(Collected data)
===============

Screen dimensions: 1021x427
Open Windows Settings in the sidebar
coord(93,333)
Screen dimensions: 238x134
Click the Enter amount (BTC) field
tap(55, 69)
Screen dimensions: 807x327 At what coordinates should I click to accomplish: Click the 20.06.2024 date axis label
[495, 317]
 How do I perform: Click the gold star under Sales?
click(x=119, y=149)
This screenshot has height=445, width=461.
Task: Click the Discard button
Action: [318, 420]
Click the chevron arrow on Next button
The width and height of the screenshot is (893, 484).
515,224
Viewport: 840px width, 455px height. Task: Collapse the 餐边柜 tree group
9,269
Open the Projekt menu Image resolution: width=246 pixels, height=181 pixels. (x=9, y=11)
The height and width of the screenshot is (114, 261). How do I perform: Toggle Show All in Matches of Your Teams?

===============

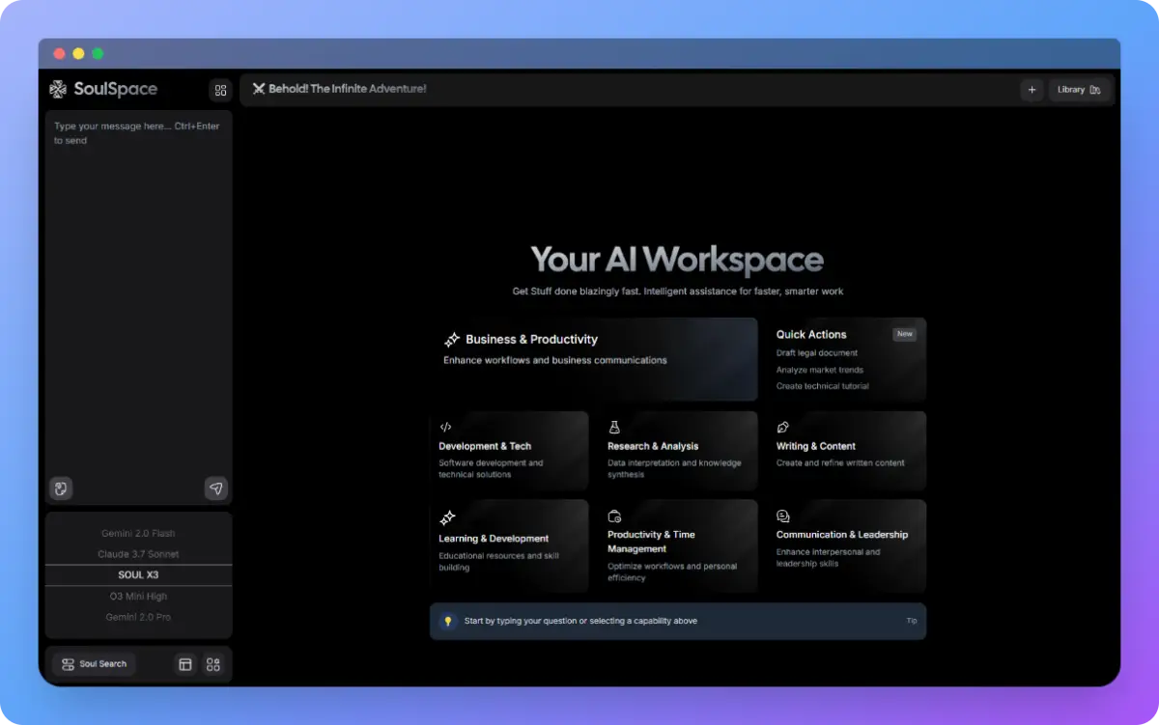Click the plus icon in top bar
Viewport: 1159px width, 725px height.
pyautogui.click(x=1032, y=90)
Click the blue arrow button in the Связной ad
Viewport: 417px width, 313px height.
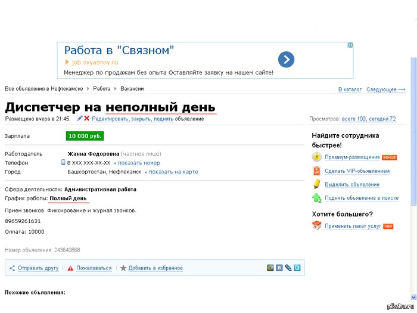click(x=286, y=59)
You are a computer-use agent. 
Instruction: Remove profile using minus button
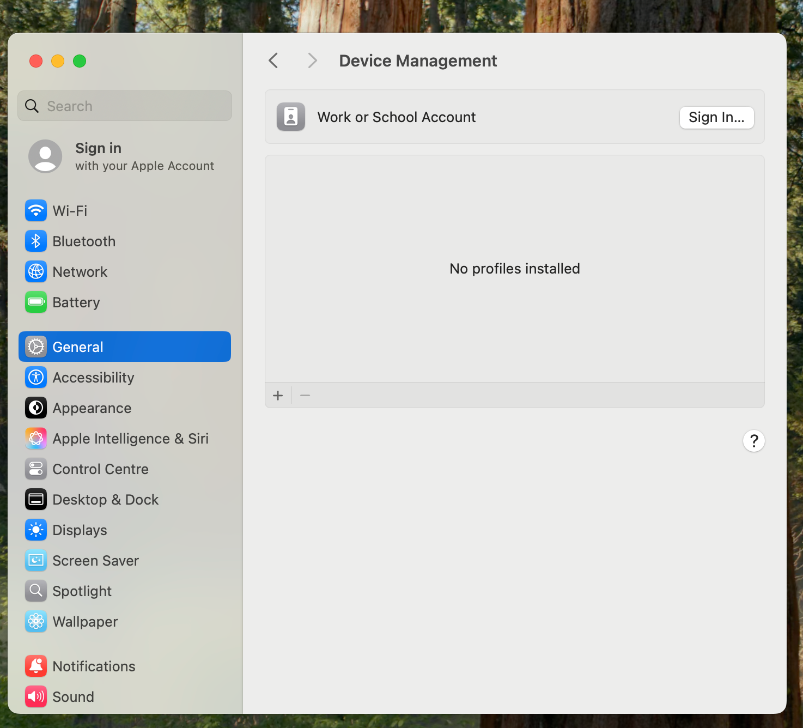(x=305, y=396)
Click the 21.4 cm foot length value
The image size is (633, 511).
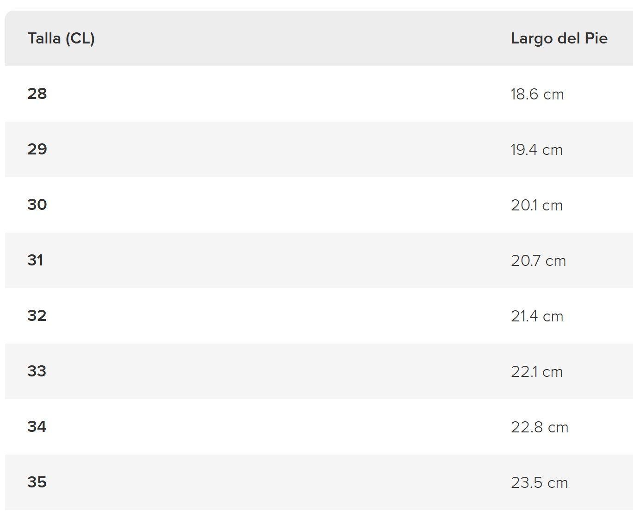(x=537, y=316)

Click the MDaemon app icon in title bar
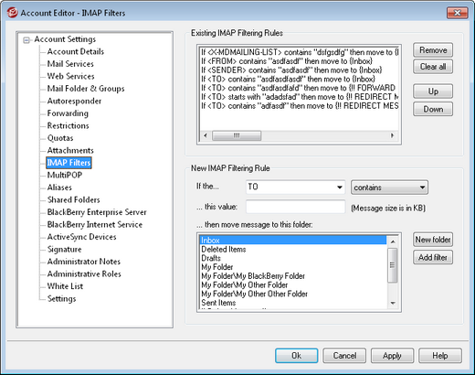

===============

From the data above, return exactly the lines from the one with "Instruction: Remove profile" up to and including the one with "Click the MDaemon app icon in title bar". Pictures do not go in the copy.

Instruction: Remove profile using minus button
(x=305, y=396)
Click the 21.4 cm foot length value
The image size is (633, 511).
(x=537, y=316)

Click the MDaemon app icon in title bar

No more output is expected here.